調湿・防臭効果を持つ高機能建材 漆喰、珪藻土、エコカラットについてご紹介!
昨今、お部屋の壁は高機能なものが目白押し。抗菌、光触媒、防汚加工等々。その中でもとりわけ、調湿・防臭効果は注目を集めています。そして中でも、漆喰や珪藻土を使った自然素材の能力は再評価されています。今回のコラムでは、調湿と防臭効果の高い自然素材系の壁材を紹介していきます。
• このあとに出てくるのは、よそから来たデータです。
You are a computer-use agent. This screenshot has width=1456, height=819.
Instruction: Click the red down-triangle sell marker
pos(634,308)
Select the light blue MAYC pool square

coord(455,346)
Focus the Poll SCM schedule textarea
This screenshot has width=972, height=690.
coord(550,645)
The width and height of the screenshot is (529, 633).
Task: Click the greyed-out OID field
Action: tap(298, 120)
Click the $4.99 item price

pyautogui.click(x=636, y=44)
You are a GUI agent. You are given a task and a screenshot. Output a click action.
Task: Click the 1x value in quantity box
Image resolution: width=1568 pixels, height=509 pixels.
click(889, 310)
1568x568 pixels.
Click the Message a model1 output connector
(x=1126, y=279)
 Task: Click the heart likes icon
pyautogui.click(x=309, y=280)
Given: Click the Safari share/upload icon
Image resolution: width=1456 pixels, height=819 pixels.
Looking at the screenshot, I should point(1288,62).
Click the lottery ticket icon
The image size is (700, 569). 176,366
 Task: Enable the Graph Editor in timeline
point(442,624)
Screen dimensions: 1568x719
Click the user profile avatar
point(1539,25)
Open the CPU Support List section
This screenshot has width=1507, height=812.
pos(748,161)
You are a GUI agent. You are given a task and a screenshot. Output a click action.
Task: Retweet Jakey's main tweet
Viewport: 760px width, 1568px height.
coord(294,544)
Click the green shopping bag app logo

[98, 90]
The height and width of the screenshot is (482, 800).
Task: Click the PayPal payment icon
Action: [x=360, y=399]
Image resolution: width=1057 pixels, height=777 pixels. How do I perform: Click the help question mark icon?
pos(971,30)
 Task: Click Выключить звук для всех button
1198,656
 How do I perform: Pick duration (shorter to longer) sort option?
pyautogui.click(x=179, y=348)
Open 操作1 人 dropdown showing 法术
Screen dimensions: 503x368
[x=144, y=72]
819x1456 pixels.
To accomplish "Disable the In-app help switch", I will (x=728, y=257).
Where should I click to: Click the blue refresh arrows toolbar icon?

コラム後半では、人気の高いリクシルのセラミック壁材「エコカラット」についても解説いたしますので、ビニールクロス以外の壁材をお探しの方は必見です。
目次
調湿・防臭効果の高い自然素材「漆喰」「珪藻土」
漆喰(しっくい)と珪藻土は、世界各地で用いられてきた伝統的な建材です。日本国内でも豊富に出土する漆喰は、お城の内外壁や、瓦の固定材として使われてきました。珪藻土も同様に、内装材として土壁などと一緒に使われています。
漆喰は消石灰(水酸化カルシウム)が主原料です。サンゴ礁が地殻変動などで埋まり、地層より出土した石灰石から作られるほか、貝殻を焼成する事でも同じ成分のものが入手できます。漆喰壁は優しい白色が特徴で、和風のお部屋にも、洋風のお部屋にもよく合います。職人さんが塗り方を工夫することで模様が描かれ、デザイン的にも優れた建材です。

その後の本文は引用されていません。